Laurentian Bank is reporting a 33% increase in profit, due in part to the sale of its debit and credit-card transaction processing businesses.

Laurentian said today that it earned $13.7 million, or 31¢ a share, for the third quarter ended July 31. That compared with $10.3 million, or 29¢ a share, a year ago.

Revenue dropped to $121.2 million from $148.3.

The bank said it made $5.6 million on the sale of its debit and credit-card processing businesses.
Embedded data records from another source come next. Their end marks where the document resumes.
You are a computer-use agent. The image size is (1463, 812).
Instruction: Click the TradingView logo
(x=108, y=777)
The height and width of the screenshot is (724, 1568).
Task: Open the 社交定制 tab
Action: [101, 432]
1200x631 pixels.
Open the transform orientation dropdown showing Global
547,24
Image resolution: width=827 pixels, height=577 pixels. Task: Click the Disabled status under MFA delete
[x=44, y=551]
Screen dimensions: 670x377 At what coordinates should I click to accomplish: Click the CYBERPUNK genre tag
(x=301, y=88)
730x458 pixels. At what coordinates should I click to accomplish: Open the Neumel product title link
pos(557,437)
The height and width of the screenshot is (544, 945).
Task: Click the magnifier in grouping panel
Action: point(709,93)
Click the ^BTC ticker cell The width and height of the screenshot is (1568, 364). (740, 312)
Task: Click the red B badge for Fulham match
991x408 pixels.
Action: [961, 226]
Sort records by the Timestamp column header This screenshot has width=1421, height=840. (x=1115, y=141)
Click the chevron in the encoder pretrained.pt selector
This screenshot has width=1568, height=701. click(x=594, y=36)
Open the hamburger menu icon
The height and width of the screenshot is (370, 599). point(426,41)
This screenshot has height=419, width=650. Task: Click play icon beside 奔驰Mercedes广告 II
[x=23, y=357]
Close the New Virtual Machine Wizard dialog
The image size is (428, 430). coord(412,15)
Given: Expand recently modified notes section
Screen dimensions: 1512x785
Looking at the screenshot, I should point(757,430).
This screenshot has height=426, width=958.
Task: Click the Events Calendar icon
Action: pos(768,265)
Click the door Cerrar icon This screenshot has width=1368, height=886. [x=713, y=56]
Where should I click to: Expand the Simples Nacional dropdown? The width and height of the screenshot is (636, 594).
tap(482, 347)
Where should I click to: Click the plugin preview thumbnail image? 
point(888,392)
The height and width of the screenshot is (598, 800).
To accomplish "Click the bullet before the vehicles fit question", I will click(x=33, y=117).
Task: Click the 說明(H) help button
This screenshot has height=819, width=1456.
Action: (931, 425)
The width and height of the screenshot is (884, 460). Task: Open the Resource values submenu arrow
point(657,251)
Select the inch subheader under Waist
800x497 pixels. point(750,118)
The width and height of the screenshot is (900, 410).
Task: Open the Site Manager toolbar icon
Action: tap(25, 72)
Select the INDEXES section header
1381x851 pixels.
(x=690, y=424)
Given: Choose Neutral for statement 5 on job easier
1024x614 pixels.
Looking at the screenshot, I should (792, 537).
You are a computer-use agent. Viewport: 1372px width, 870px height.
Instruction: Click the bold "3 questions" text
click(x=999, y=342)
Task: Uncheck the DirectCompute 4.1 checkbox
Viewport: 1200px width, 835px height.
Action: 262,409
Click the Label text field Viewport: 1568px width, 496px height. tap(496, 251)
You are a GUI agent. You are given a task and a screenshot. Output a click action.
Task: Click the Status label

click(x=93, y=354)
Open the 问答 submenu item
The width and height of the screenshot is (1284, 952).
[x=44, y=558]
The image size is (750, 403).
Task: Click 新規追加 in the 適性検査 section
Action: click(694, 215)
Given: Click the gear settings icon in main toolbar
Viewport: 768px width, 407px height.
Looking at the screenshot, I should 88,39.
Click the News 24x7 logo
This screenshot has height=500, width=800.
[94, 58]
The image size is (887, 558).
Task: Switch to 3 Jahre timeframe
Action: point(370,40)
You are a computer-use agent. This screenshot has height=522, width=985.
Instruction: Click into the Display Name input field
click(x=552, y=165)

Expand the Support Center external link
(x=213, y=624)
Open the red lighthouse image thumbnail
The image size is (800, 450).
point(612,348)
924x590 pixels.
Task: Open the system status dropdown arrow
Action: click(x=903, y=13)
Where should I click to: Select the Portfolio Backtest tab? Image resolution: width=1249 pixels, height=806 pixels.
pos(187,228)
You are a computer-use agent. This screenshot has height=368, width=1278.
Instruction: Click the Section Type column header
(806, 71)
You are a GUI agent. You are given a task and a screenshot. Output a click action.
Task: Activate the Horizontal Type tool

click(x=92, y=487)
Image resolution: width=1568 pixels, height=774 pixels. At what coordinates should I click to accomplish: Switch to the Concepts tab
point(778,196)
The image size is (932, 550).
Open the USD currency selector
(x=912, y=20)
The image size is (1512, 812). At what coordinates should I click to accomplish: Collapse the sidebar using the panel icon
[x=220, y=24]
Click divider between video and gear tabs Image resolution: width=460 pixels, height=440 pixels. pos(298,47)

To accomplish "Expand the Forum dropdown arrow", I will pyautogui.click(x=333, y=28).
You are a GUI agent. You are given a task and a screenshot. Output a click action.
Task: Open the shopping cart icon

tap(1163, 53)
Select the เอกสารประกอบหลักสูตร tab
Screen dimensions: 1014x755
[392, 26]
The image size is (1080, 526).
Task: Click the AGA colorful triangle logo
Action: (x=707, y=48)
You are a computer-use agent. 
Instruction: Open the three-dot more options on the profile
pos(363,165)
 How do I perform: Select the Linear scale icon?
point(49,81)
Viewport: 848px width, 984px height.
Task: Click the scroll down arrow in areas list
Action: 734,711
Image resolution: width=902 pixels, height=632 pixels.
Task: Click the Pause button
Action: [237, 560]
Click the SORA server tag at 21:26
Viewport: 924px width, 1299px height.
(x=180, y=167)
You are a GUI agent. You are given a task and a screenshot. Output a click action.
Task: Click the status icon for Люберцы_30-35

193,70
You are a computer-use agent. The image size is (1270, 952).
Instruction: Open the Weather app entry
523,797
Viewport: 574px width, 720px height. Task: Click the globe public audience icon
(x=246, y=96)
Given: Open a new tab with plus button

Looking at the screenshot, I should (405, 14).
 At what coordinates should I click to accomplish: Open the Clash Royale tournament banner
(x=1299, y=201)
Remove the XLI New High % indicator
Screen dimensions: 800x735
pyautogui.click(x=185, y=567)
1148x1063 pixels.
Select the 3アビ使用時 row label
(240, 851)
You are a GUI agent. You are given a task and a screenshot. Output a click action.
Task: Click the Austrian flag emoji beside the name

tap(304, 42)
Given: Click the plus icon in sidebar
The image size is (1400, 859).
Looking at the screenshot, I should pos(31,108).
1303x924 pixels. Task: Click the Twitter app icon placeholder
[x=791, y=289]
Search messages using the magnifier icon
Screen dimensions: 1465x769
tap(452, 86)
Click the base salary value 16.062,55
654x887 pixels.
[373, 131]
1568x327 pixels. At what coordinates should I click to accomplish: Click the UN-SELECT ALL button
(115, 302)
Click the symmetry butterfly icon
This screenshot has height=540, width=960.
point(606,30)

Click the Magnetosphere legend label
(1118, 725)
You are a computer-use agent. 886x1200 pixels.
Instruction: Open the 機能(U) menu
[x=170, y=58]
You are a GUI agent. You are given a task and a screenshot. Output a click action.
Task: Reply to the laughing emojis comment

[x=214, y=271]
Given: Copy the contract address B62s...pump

That move followed Laurentian’s sale of 57 branches in Ontario and Western Canada in 2003 to TD Bank in a move to focus on Quebec, its home market.

Laurentian’s provision for credit losses during the most recent quarter dropped by more than one-third to $10.9 million from $16 million, although it was up slightly from $10.5 million in the second quarter.

The bank also said earnings were depressed by lower revenues from treasury and financial market operations due to the recent rise in interest rates.

“The steps that we have taken over the last 18 months have improved our competitive positioning,” Raymond McManus, president and CEO of Laurentian, said in a news release.

However, he warned the bank is facing lower demand for commercial credit. “Although this should not substantially compromise our 2004 objectives, it may be reason for concern in 2005 and 2006,” he said.